-------- DATA EXTRACTS

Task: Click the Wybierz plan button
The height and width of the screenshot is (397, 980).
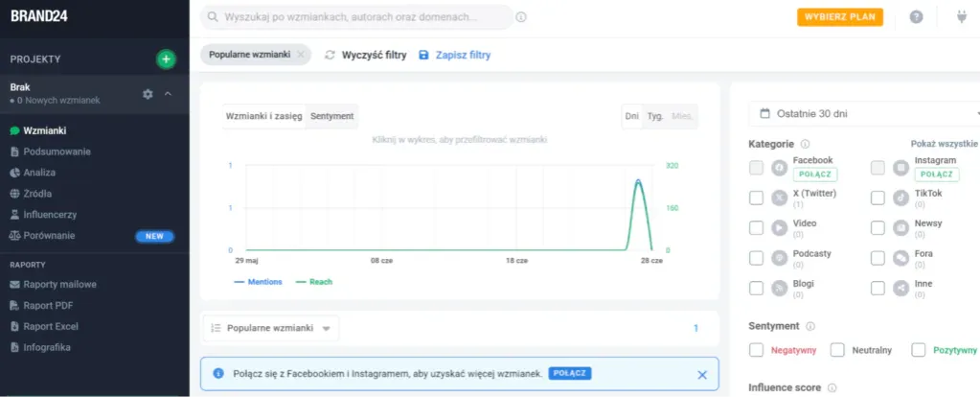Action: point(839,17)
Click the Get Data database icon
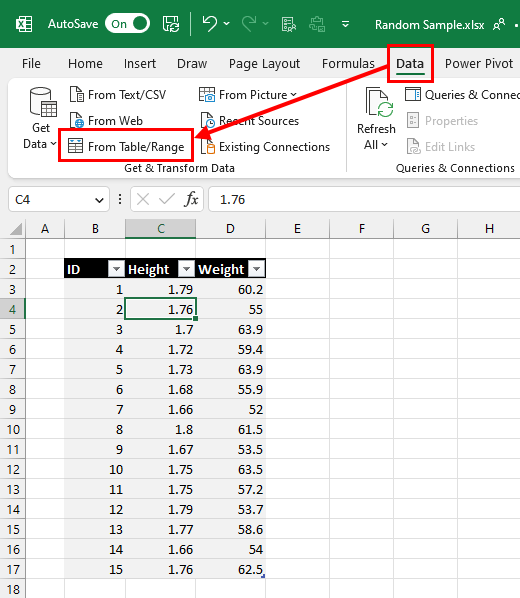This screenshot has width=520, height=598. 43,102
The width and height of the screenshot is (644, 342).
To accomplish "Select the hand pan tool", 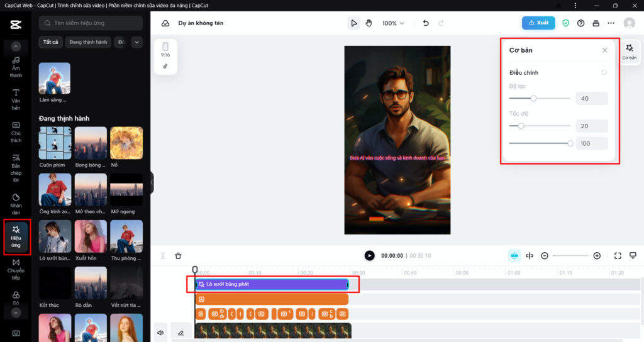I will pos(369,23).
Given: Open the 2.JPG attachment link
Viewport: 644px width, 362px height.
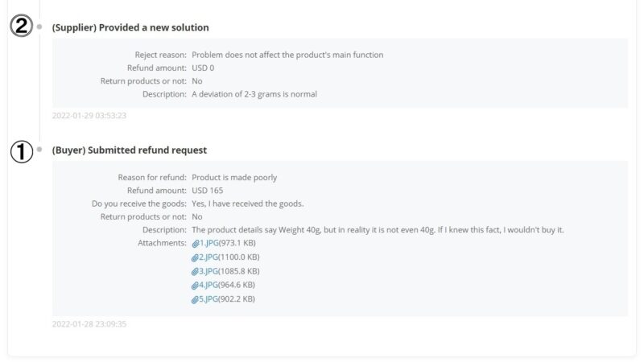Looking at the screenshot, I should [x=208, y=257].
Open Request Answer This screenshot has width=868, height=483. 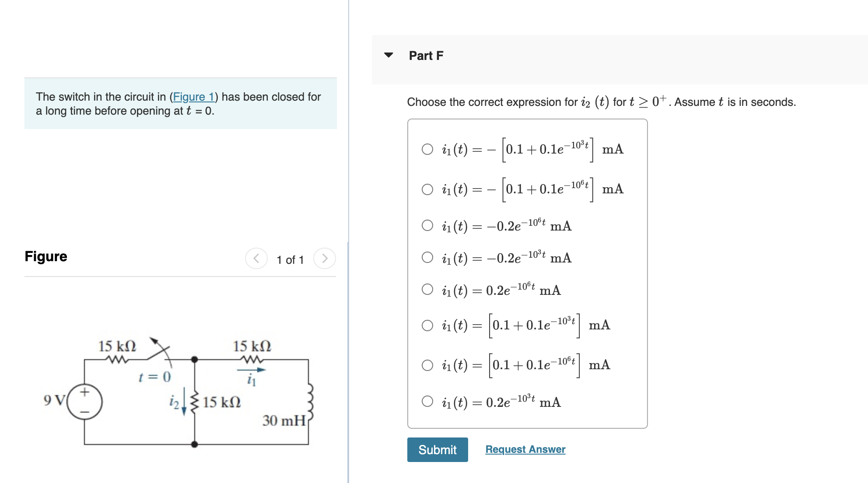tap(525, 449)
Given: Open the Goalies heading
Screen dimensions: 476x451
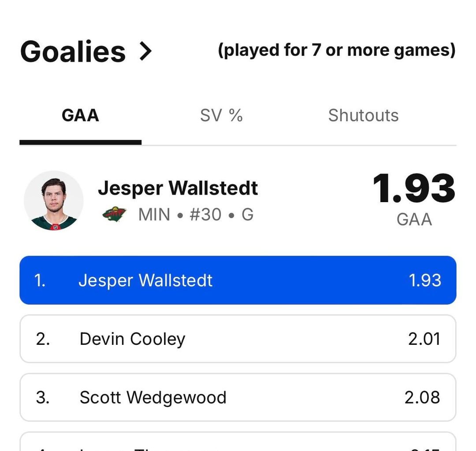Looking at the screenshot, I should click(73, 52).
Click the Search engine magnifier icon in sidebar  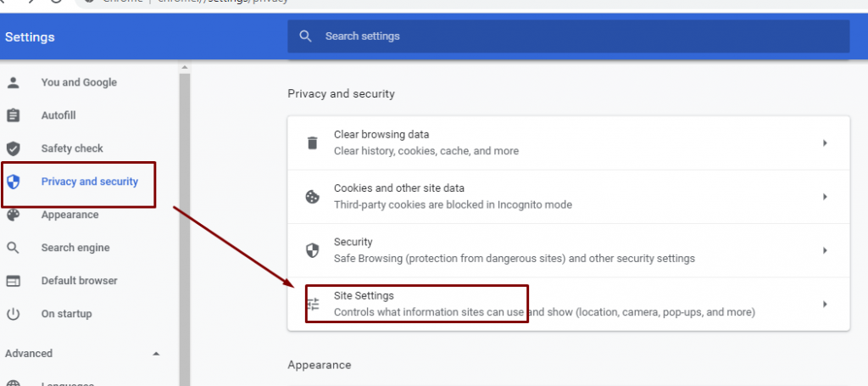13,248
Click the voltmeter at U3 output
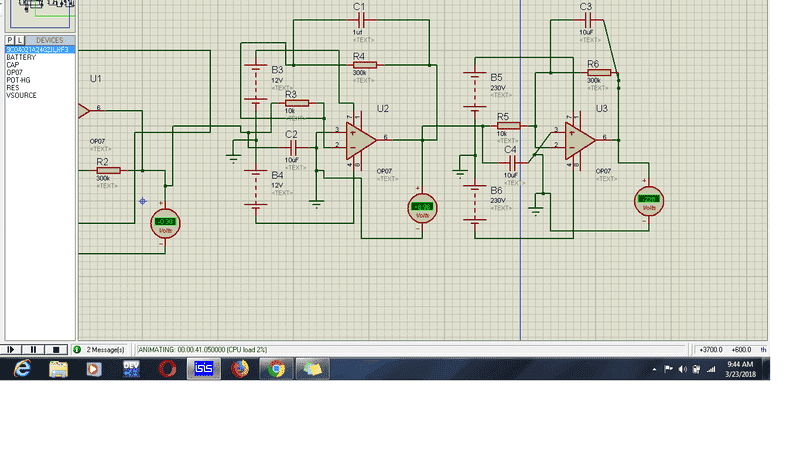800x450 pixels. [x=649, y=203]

----------------

* _WHAT YOU HAVE TO DO_:
Whenever "Given" occurs in a line of the entries, copy that line.

* _EXPECTED OUTPUT_:
Given: Open the 2.JPG attachment link
Given: Open the Goalies heading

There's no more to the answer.